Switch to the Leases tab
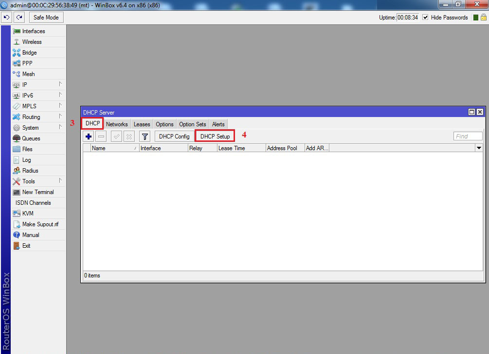This screenshot has width=489, height=354. tap(142, 124)
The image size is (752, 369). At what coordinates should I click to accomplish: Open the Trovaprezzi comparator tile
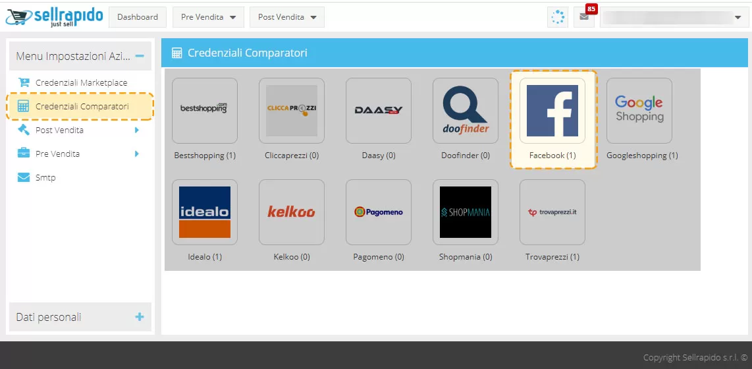(x=552, y=212)
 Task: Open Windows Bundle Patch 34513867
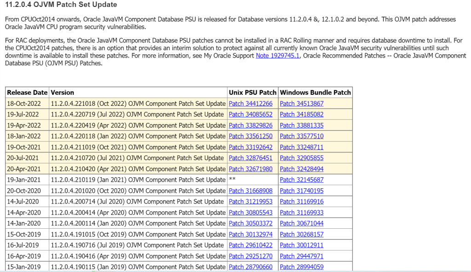coord(302,104)
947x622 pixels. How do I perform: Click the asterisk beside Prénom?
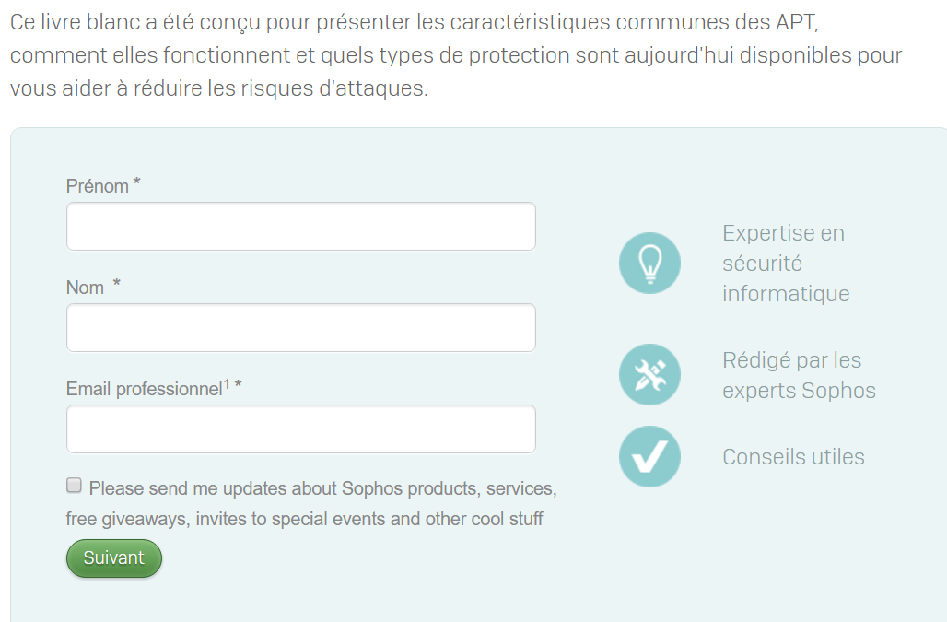[x=137, y=182]
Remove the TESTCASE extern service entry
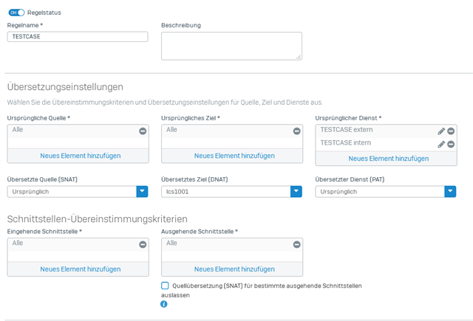The height and width of the screenshot is (321, 473). (x=451, y=131)
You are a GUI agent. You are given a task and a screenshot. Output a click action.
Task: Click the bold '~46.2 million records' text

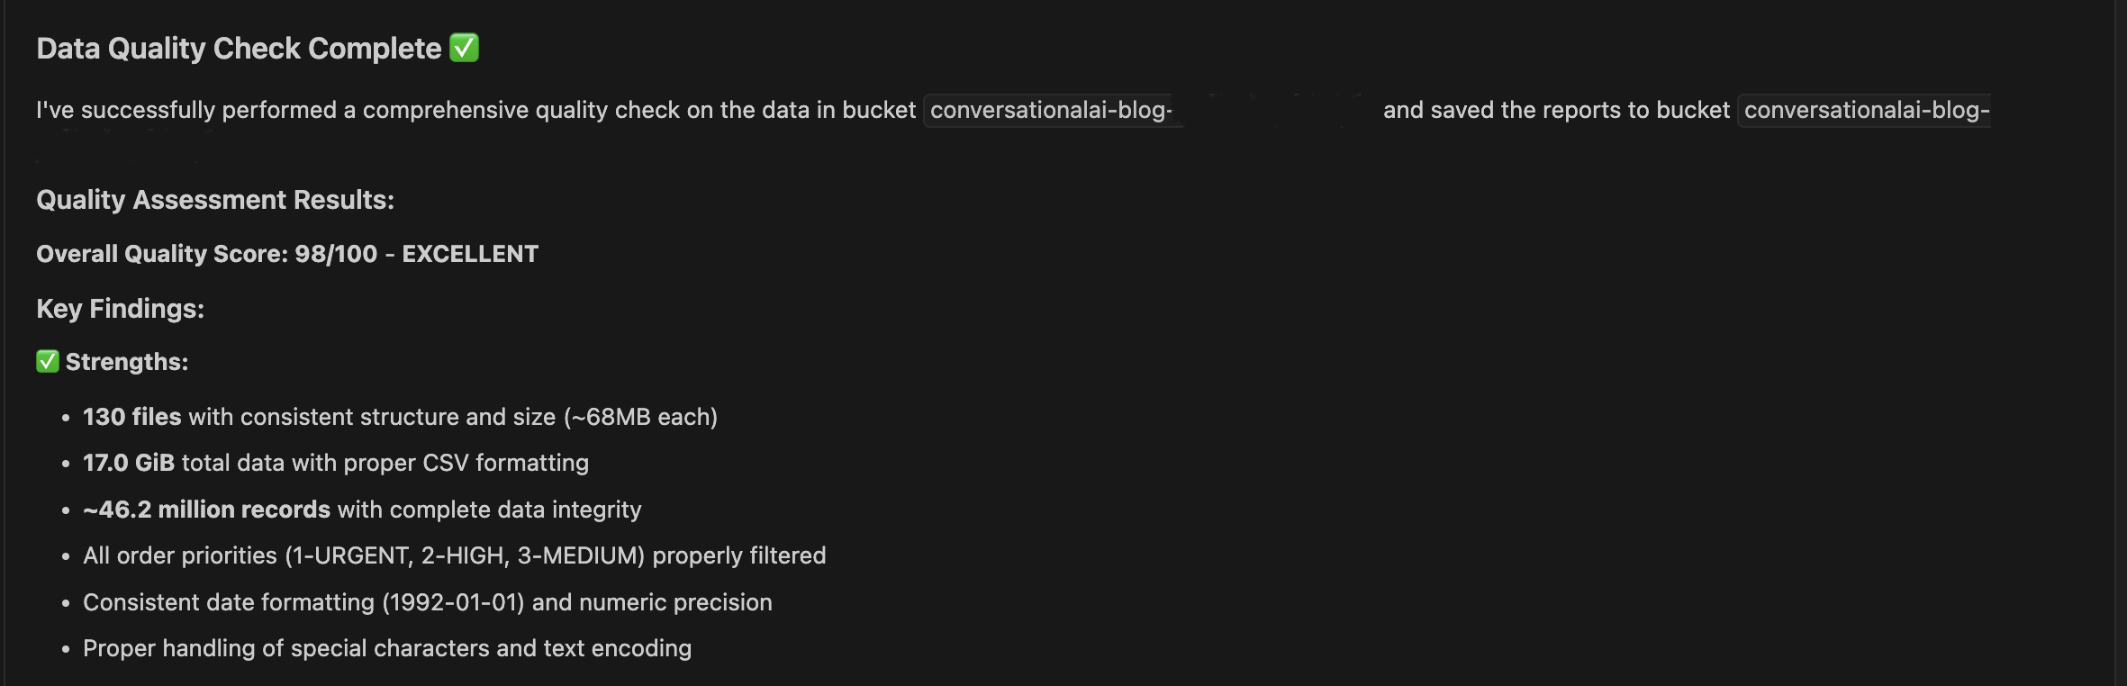click(206, 510)
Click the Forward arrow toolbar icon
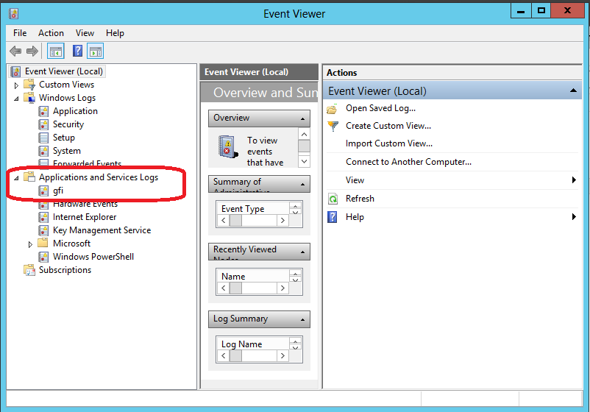Viewport: 590px width, 412px height. 32,52
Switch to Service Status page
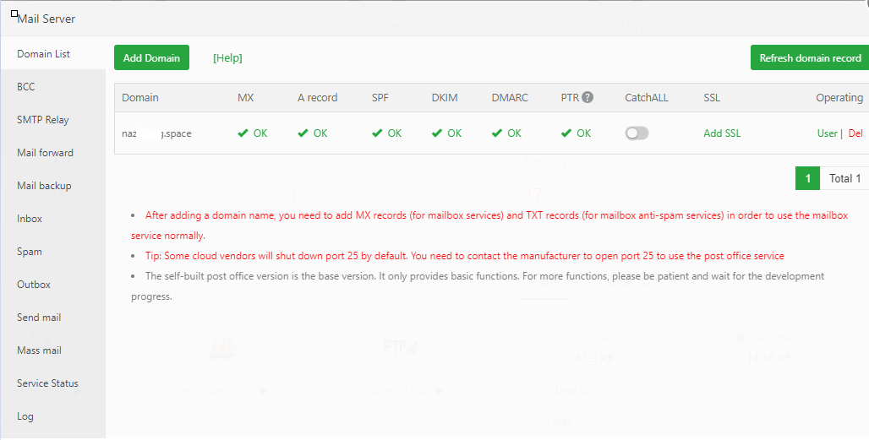 click(47, 383)
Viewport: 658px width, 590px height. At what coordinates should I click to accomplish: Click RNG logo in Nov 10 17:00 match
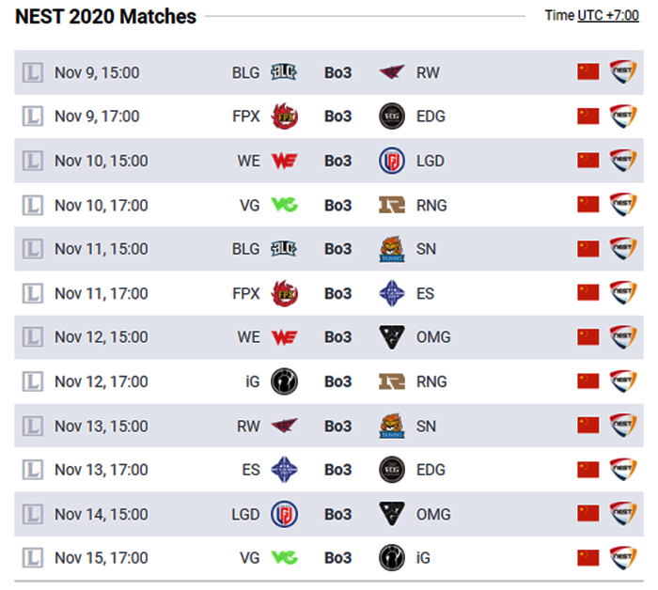[x=392, y=205]
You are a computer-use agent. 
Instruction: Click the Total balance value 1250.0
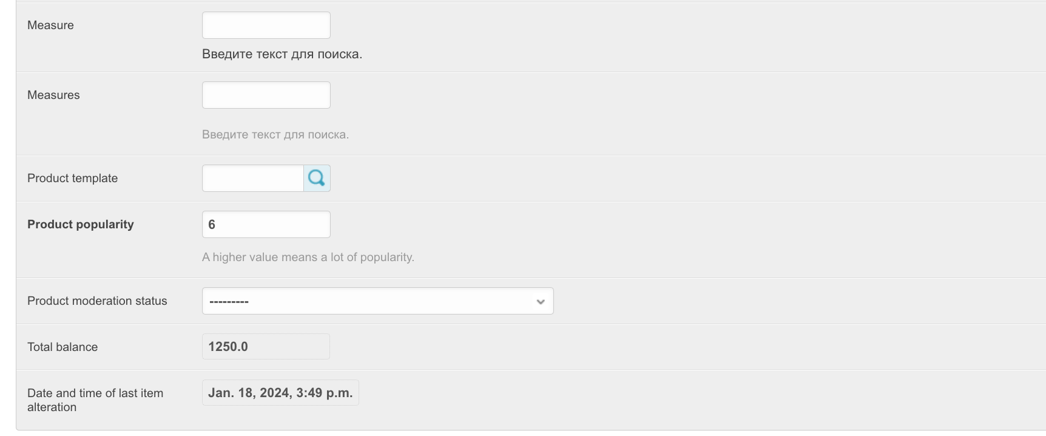228,347
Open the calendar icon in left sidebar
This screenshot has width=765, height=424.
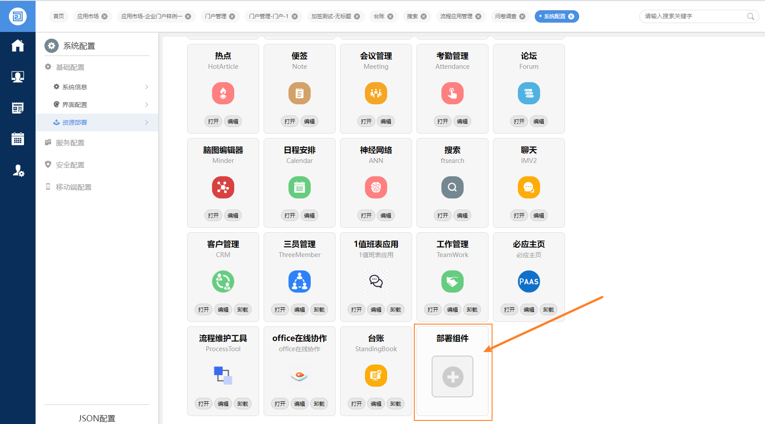point(18,139)
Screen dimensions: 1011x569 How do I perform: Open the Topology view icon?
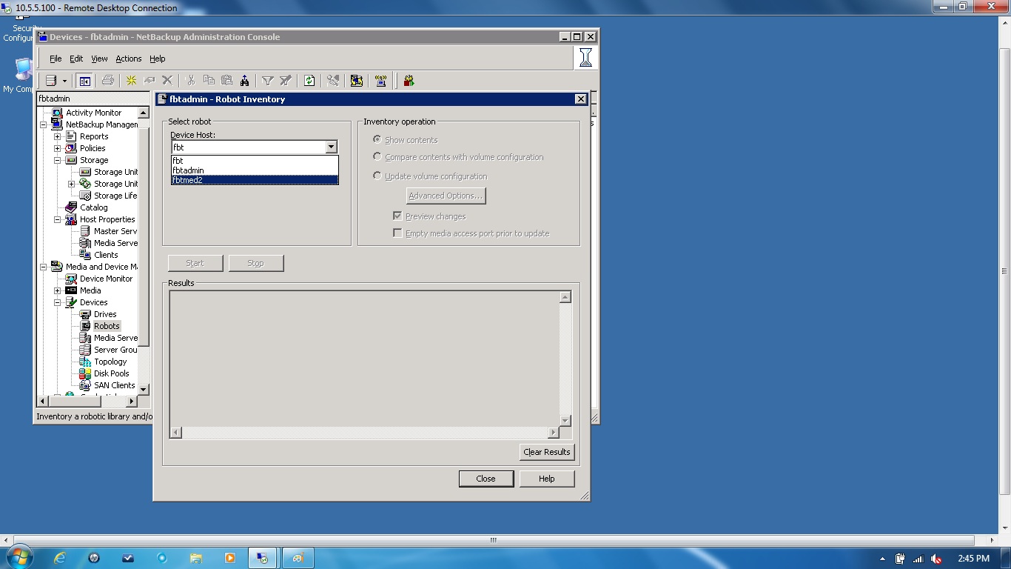coord(84,362)
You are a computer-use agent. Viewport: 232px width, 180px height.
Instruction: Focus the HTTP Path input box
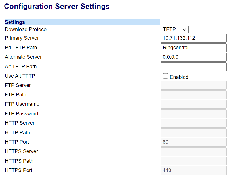193,133
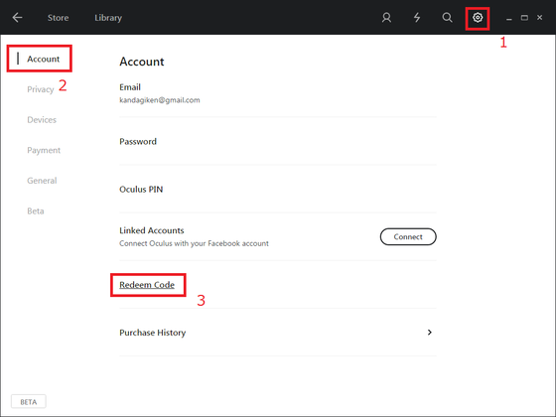The image size is (556, 417).
Task: Select Payment in the sidebar
Action: (x=44, y=150)
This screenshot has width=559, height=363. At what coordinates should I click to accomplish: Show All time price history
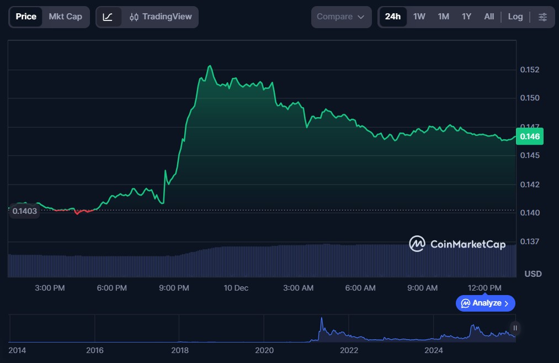(x=489, y=17)
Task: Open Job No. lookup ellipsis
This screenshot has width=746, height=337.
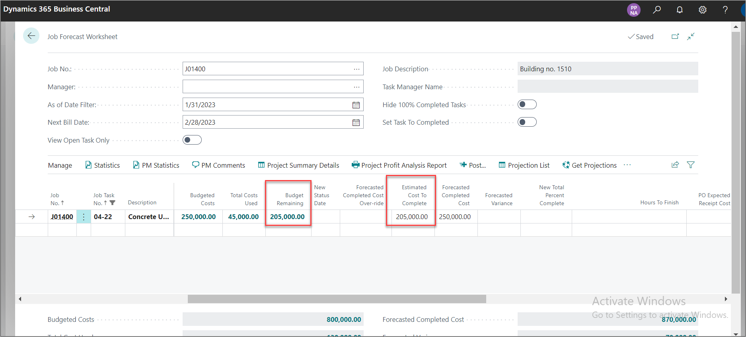Action: tap(356, 69)
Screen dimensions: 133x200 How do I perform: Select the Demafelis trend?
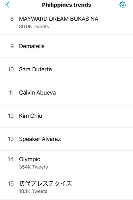(67, 46)
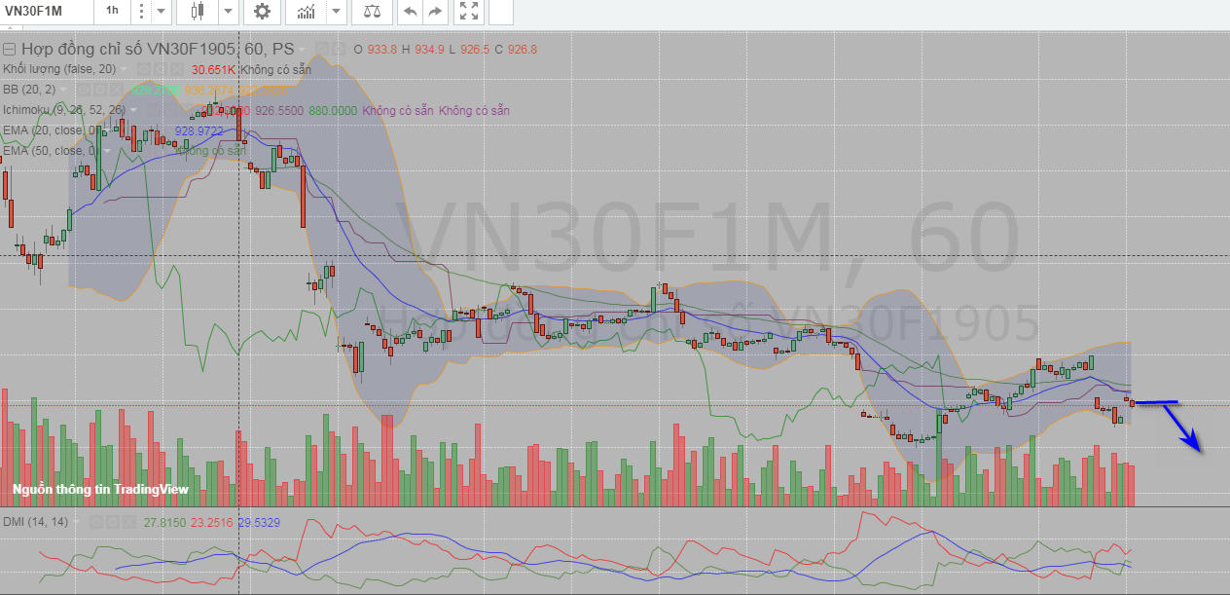Screen dimensions: 1230x595
Task: Click the Nguồn thông tin TradingView link
Action: click(x=100, y=490)
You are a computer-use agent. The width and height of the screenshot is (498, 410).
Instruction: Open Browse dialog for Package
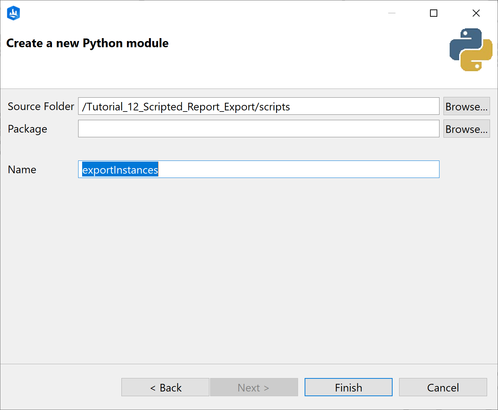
▬▬▬▬▬▬
Copy exactly the lines that run from the line containing "This screenshot has width=559, height=363." to the end of the data above, keeping both end lines and leaving out all pictures.

This screenshot has width=559, height=363. At what coordinates should I click to accomplish: Show All time price history
(x=489, y=17)
Task: Open Job No. lookup ellipsis
This screenshot has width=746, height=337.
Action: tap(356, 69)
Screen dimensions: 133x200 How do I perform: Select the Demafelis trend?
(67, 46)
Screen dimensions: 1230x595
Task: Click the Nguồn thông tin TradingView link
Action: click(x=100, y=490)
You are a computer-use agent. The width and height of the screenshot is (498, 410).
Instruction: Open Browse dialog for Package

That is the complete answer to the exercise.